In closing, it is important to emphasize that our presentation of these diverse perspectives and practices is not meant to advocate for a blanket acceptance of future generations discourse, nor is it meant to conceal its equally diverse critiques.89 Instead, we encourage future scholarship to engage with these critiques, both in theory and practice, while considering the emerging discourse on future generations within and beyond the courtroom. By doing so, we can better understand the complex interplay between intergenerational equity and climate justice and how these concepts can work in tandem to address the pressing challenges posed by climate change. Embracing this diversity of thought and action will contribute to the development of a more robust and responsive legal framework for tackling the global climate crisis.
4 Conclusion
In this reply, we have called for a more nuanced and imaginative understanding of the role that future generations discourse can play in endeavours to advance climate justice, particularly within international law. While we acknowledge the potential pitfalls associated with an over-emphasis on the future at the expense of present concerns, as pointed out by Humphreys, we have demonstrated that this discourse can be employed in ways that avoid these drawbacks and contribute positively to the broader climate justice movement. Throughout our reply, we have illustrated how engaging with a wider range of sources and perspectives, particularly from the global South, reveals a more inclusive and diverse future generations discourse. This engagement allows us to identify strategies and approaches that address both present and future concerns while avoiding the window dressing or greenwashing, parochialism and hypocrisy that Humphreys criticizes. Moreover, our analysis has shown how future generations discourse can provide marginalized or disadvantaged groups with a platform to assert their rights and to demand climate justice.

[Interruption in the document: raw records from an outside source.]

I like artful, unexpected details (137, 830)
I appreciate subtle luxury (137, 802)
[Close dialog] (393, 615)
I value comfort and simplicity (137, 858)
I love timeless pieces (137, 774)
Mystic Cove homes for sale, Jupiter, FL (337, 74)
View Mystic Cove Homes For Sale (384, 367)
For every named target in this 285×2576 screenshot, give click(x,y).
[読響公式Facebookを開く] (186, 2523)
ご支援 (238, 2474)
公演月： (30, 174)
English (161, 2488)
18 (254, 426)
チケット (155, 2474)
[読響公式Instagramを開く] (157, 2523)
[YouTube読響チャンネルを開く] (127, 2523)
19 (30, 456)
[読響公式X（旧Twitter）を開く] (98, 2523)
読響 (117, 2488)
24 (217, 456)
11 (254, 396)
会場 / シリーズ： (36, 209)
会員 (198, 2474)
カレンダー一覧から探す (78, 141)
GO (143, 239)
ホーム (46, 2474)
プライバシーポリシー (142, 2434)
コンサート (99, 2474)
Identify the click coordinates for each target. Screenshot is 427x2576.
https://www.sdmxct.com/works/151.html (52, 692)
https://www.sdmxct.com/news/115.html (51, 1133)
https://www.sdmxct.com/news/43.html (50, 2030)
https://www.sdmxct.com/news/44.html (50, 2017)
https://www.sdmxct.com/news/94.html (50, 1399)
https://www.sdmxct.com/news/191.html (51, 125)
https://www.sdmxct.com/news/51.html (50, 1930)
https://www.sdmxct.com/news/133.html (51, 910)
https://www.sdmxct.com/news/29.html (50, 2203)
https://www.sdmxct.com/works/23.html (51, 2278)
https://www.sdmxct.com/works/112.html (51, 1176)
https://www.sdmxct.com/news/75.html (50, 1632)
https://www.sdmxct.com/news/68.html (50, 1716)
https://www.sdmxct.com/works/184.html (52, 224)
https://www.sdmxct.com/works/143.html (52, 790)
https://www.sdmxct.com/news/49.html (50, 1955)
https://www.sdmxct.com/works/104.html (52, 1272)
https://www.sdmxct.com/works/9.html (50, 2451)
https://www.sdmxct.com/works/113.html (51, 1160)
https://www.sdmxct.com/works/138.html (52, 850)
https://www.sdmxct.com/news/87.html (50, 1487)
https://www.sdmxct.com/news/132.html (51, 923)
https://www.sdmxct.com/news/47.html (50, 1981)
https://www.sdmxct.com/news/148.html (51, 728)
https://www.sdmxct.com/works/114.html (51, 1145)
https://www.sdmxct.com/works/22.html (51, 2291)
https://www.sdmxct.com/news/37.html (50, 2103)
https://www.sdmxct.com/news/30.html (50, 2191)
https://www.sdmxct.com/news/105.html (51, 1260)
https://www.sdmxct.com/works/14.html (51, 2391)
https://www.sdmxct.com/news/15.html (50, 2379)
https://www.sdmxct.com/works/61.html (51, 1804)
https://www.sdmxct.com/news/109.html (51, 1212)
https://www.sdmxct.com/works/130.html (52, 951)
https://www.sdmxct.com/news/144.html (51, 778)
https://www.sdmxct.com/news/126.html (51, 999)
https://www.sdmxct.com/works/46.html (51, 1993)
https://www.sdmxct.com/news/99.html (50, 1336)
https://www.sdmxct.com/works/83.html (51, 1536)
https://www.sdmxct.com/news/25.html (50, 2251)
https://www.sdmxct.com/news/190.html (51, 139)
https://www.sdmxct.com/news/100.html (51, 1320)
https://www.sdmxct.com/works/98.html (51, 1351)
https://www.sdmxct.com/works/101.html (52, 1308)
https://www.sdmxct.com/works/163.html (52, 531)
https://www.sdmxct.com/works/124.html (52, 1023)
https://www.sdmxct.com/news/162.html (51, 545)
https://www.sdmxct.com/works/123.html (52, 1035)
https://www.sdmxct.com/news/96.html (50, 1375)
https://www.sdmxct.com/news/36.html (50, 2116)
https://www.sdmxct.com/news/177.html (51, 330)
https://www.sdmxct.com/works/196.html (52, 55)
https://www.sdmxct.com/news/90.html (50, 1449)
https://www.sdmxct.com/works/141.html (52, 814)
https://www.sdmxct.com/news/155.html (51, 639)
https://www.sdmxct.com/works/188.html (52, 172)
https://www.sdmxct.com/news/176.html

The robust jurisprudence emerging from the global South illustrates that intergenerational climate justice is not an abstract concept but a practical actionable component of the broader struggle for climate and environmental justice worldwide. As we look forward, we believe that the discourse on future generations should be embraced and developed further in order to enrich our epistemologies and legal systems, including international law. However, it is crucial for international law scholars and practitioners to remain vigilant in critically examining the ways in which future generations are invoked, addressing the potential limitations, contradictions and concerns and ensuring that the discourse and legal developments advance, rather than impede, the pursuit of climate justice on a global scale.90 Additionally, we call for increased dialogue and collaboration among scholars, practitioners and affected communities to ensure that future generations discourse remains grounded in real-world experiences and orientated towards the pursuit of justice across time and space. By persistently interrogating and refining our understanding of responsibilities owed to future generations, we can start to imagine an international legal order that, in its increased inclusivity, is equipped to address climate change and related global crises.
Footnotes
Associate Professor of Sustainability Law, University of Amsterdam, the Netherlands; Of Counsel, Blue Ocean Law, Hagåtña, Guam. Email: [email protected]. Wewerinke-Singh serves as lead counsel for Vanuatu in the advisory proceedings on climate change before the International Court of Justice, together with Julian Augon, and was a member of the drafting group of the Maastricht Principles on the Rights of Future Generations. However, the views expressed in this article are personal.
Bachelor of Arts and Bachelor of Laws candidate, National Law University, Delhi, India; Intern, Blue Ocean Law, Hagåtña, Guam. Email: [email protected].
LLM candidate, Yale Law School, New Haven, CT, United States; Founder, International Law and the Global South Blog. Email: [email protected].
The authors are grateful to Lys Kulamadayil, Gabriel Sánchez Ainsa, Tim Meijers, Sandra Liebenberg, Rusham Sharma and Aswathy S. for insightful comments.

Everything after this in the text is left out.